Идеал недостижим. Роман - страница 10
Через несколько дней Клава снова пришла на лекции. Она сильно изменилась. Была подавленной, молчаливой. От ее задора и энтузиазма ничего не осталось. На все расспросы она отвечала одной фразой: «Ошибка произошла».
Прошло два месяца.
Отто, Сару и Дашу не тронули.
Одним вьюжным декабрьским днем Вадим вышел из института в задумчивости. Он думал о Клаве. В последнее время что-то ее тревожило и угнетало. Она осунулась, подурнела. Училась кое-как. А сегодня на занятиях выглядела просто напуганной!
Ветер швырял Вадиму снег в лицо. Опустив голову, прошел он несколько метров.
И наткнулся на Клаву! Она его ждала.
– Едва тебя не проглядела, в такую метель, – попыталась она заговорить в их прежнем шутливом приятельском тоне. Чуть улыбнулась.
– Да, настоящая пурга, – сдержано ответил Вадим.
Почувствовав, что он не откликается на этот тон, Клава стала серьезной.
– Вадим, очень важный разговор есть. Не для чужих ушей. Пойдем ко мне. Очень тебя прошу. – Клава прятала лицо от снега за поднятым воротником пальто. – Деловой разговор, – добавила она, сделав ударение на слове «деловой», как бы заверяя, что не собирается его соблазнять.
– Хорошо.
Почти всю дорогу они молчали. Впрочем, это было естественно в такую погоду. На лестничной площадке долго стряхивали с себя снег. Тоже молча. Войдя в квартиру, Вадим заметил, что фотографии дяди на стене нет.
Они сели на диван.
– Вадим, я жду ареста, – как-то обреченно сказала вдруг Клава. – Ночью Машу забрали. Всю нашу родню арестовывают. Самого дядю еще летом взяли. Как соратника Примакова. И меня из-за дяди в октябре арестовали. Не из-за отца. Про него почти не спрашивали… Вадим, может, мы видимся в последний раз. Я хочу, чтобы ты знал: я ни в чем не виновата. Я всегда нашей партии и товарищу Сталину преданная была. Если меня заберут, ты так и всем в группе скажи. Скажешь?
– Скажу обязательно.
– И еще… Ты, наверно, думаешь, что это я на Тржебинскую донесла? Нет, Вадим! Она ничего антисоветского не говорила никогда. Я ее не любила, но я не могу оговорить человека. Оговаривать – это не по-комсомольски. И вообще не по-людски. Меня бы совесть замучила… Ты мне веришь?

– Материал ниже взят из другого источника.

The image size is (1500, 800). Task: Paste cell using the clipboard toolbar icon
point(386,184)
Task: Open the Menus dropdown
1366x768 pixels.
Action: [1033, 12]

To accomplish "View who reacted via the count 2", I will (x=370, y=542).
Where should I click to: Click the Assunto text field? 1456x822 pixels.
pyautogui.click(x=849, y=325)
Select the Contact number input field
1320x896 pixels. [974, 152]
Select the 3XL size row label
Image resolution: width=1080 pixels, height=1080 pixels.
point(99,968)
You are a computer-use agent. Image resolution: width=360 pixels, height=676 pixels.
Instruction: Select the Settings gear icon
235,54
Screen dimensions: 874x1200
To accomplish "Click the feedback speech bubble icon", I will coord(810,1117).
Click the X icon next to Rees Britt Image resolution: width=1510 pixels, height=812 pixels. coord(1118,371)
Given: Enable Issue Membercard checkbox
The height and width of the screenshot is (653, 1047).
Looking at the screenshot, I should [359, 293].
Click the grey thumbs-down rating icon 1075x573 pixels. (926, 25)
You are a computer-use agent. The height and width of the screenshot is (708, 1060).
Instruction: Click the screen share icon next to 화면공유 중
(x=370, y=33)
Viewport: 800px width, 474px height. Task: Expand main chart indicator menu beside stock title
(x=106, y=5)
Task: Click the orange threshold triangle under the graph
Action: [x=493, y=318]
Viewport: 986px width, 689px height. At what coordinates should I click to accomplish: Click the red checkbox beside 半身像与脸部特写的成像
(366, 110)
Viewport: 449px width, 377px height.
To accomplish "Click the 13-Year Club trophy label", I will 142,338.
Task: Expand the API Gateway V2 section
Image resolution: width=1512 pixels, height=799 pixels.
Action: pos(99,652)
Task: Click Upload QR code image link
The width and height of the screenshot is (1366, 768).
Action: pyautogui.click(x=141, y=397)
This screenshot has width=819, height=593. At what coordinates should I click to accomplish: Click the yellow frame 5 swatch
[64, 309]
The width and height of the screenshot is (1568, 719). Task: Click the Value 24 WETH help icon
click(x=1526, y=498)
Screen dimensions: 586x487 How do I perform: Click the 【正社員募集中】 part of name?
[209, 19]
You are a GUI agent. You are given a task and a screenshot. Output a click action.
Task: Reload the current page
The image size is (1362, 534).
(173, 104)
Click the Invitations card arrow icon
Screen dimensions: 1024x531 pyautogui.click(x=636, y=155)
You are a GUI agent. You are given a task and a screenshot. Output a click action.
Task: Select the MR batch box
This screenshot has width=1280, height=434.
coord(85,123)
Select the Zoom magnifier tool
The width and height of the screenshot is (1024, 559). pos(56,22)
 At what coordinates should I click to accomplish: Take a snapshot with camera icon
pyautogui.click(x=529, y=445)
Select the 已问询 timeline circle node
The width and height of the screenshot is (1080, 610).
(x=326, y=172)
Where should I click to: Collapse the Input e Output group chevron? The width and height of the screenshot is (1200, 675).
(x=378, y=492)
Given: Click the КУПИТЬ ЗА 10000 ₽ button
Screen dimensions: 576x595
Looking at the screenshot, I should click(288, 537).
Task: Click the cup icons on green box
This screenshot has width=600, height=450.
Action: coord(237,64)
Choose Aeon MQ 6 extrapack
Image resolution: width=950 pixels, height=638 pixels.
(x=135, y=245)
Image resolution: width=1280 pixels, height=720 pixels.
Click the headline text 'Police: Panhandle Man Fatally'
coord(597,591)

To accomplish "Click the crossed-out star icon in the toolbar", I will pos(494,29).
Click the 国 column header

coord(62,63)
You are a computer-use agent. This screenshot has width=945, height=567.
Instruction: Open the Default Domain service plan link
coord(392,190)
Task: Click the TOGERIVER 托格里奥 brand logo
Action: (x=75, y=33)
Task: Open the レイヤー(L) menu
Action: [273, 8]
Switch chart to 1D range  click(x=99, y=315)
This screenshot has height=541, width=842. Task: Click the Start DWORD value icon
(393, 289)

– Верю. – Он действительно ей поверил. – Клава, а об Иванове ты донесла, об анекдоте о Сталине?
Она застыла с открытым ртом. Лицо стало растерянным и жалким.
– Вадя, меня заставили! – торопливо заговорила она. – Это страшные люди… Я сама ни за что бы про анекдот не сообщила. Хотя такие анекдоты осуждаю. Но не считаю это за преступление. Их рассказывают по глупости. Услышала бы антисоветскую агитацию – тогда да, сообщила бы.… Меня сначала только про дядю расспрашивали, а потом стали еще требовать, чтобы я рассказала о контрреволюционных высказываниях студентов. Я сказала, что таких высказываний не слышала. А я на самом деле не слышала. Будешь молчать, говорят, – не выпустим, если скажешь – освободим. Пришлось про тот анекдот сказать. Они меня же стали обвинять: почему сразу не донесла? Статья, мол, есть за недоносительство. Принуждали назвать тех, кто анекдот слышал. Я сказала, что Иван мне только его рассказал. Стояла на своем до последнего. И они меня все же отпустили… – Она немного помолчала и продолжила с обидой и болью: – Вадим, в наши органы враги пробрались! Не могут советские следователи так себя вести. Меня каждую ночь допрашивали. Стоять по стойке «смирно» заставляли. Часами так стояла… Кричали, обзывали по-всякому… – Ее голос на миг пресекся, длинные ресницы задрожали. – Выпороть грозили… По щекам били… – Клава вдруг разрыдалась. Припала к его плечу.